Available records:
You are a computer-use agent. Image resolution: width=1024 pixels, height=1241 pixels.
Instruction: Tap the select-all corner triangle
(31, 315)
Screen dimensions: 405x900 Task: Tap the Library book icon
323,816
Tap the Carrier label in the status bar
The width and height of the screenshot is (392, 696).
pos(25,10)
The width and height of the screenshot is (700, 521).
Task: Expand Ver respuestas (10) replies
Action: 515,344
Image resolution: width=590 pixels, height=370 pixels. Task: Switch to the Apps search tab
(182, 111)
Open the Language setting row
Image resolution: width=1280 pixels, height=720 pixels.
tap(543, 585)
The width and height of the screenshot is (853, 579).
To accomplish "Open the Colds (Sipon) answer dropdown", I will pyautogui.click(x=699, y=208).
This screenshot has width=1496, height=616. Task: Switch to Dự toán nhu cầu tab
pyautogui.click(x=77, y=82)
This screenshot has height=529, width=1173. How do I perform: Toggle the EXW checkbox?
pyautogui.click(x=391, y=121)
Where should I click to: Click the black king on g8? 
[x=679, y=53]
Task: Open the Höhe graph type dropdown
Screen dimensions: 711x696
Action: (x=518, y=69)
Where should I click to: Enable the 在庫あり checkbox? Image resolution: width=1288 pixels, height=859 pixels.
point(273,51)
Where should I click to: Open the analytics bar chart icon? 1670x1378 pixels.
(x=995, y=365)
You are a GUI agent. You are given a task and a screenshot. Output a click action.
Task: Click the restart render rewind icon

Required action:
Give exactly the lines from the one with "You are a GUI" to the end of the entries, nothing before them.

Task answer:
You are a GUI agent. You are given a task and a screenshot. Output a click action.
Task: Click the restart render rewind icon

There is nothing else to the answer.